Studio album by Evan K
- Released: July 15, 2016 (Europe) July 27, 2016 (Japan)
- Recorded: Epsilon Studio, The Prophecy and Music Factory Studios [[]], Kempten, Germany
- Genre: Power metal
- Length: 44:40
- Labels: FC Metal Recordings, King Records
- Producer: Evan K

= Blue Lightning (Evan K album) =

Blue Lightning is the first solo album of guitar virtuoso Evan K, released 2016 by FC Metal Recordings in Europe and King Records in Japan.
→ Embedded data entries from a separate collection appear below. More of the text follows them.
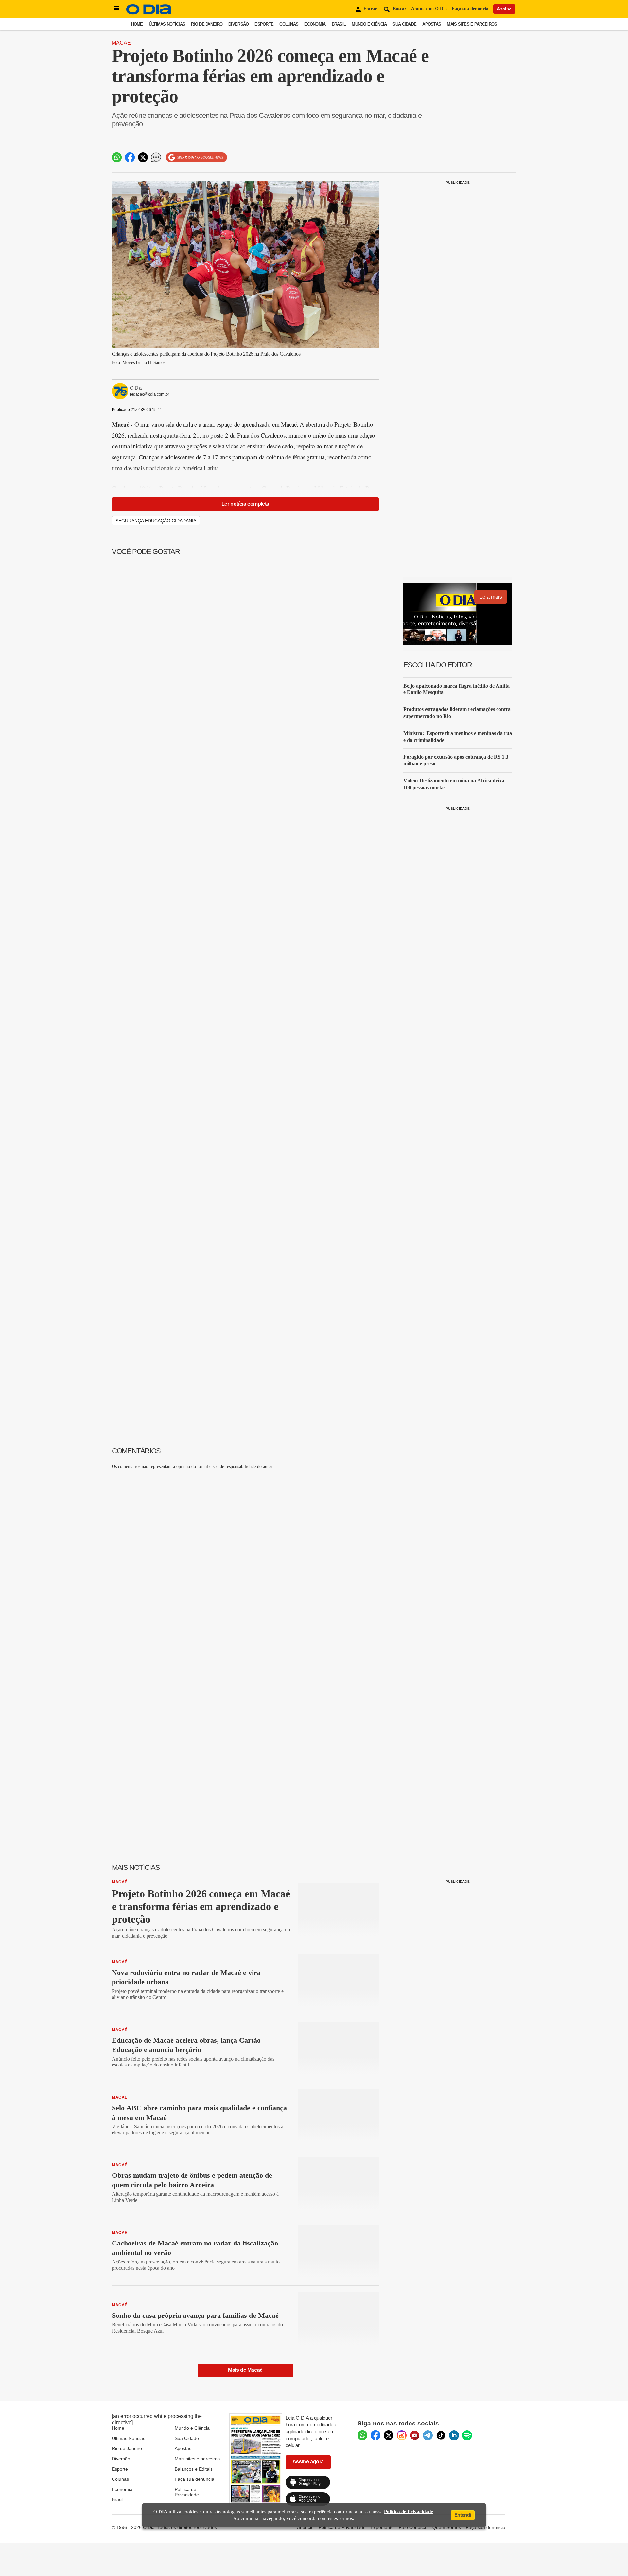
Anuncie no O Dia (429, 8)
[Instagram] (402, 2435)
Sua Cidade (404, 24)
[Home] (149, 13)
It consists of 6 instrumental titles and 3 songs (the Japanese version includes two additional bonus tracks) and features some famous guests from the Power-Progressive Metal Scene like Fabio Lione (Rhapsody Of Fire, Angra, Vision Divine), Bob Katsionis (Firewind, Serious Black, Outloud), Markus Johansson (4ARM, Sylencer) and Jimmy Pitts (Marco Minnemann, Christian Münzner).

==Track listing==
1. "Rising" (Instrumental) - 1:16
2. "Into The Light" (Instrumental) - 5:04
3. "Skies Of Shred" (Instrumental) - 4:49
4. "Picking The Stars" (Instrumental) - 4:06
5. "Orchestra Of Withered Clouds" (Instrumental) - 8:18
6. "Blue Lightning" (Instrumental) - 5:33
7. "Edge Of The Sky" (vocals Fabio Lione) - 5:04
8. "One Last Time" (vocals Fabio Lione) - 6:20
9. "Everything Is Coming Up Roses" ( Black Cover / vocals Markus Johansson) - 4:10
10. "Far Beyond The Sun" (Yngwie Malmsteen Cover) *** Bonus track - Japan release
11. "Edge Of The Sky" (Instrumental) *** Bonus track - Japan release

==Personnel==
- Evan K - Guitars
- Fabio Lione - Vocals on "Edge Of The Sky" & "One Last Time"
- Bob Katsionis - Keyboards
- Markus Johansson - Vocals on "Everything Is Coming Up Roses"
- Jimmy Pitts - Keyboards on "Everything Is Coming Up Roses
- Jim C. - Bass
- Danny Joe Hofmann - Drums

==Credits==
- All music and lyrics written by Evan K.
- Produced and recorded by Evan K at Epsilon Studio in Mannheim, Germany.
- All keyboards arranged and produced by Bob Katsionis (Firewind, Serious Black, Outloud) at Sound Symmetry Studio in Athens, Greece.
- All vocals recorded by Fabio Lione (Rhapsody Of Fire, Angra, Vision Divine) in Pisa, Italy.
- Vocals on Track 9, "Everything Is Coming Up Roses" recorded by Markus Johansson (4ARM, Sylencer, THEM) in Chicago, USA.
- Keyboards on Track 9, "Everything Is Coming Up Roses", recorded by Jimmy Pitts (Marco Minnemann, Christian Münzner) in Missouri, USA.
- Mixed and Mastered by R.D. Liapakis (Mystic Prophecy, Devil's Train) and Christian Schmid at The Prophecy and Music Factory Studios (Mystic Prophecy, Suicidal Angels, Devil's Train, Steel Prophet, Eldritch etc.) in Kempten, Germany.
- Logo concept, design, album artwork and layout by Abstrata - The Art of Gustavo Sazes.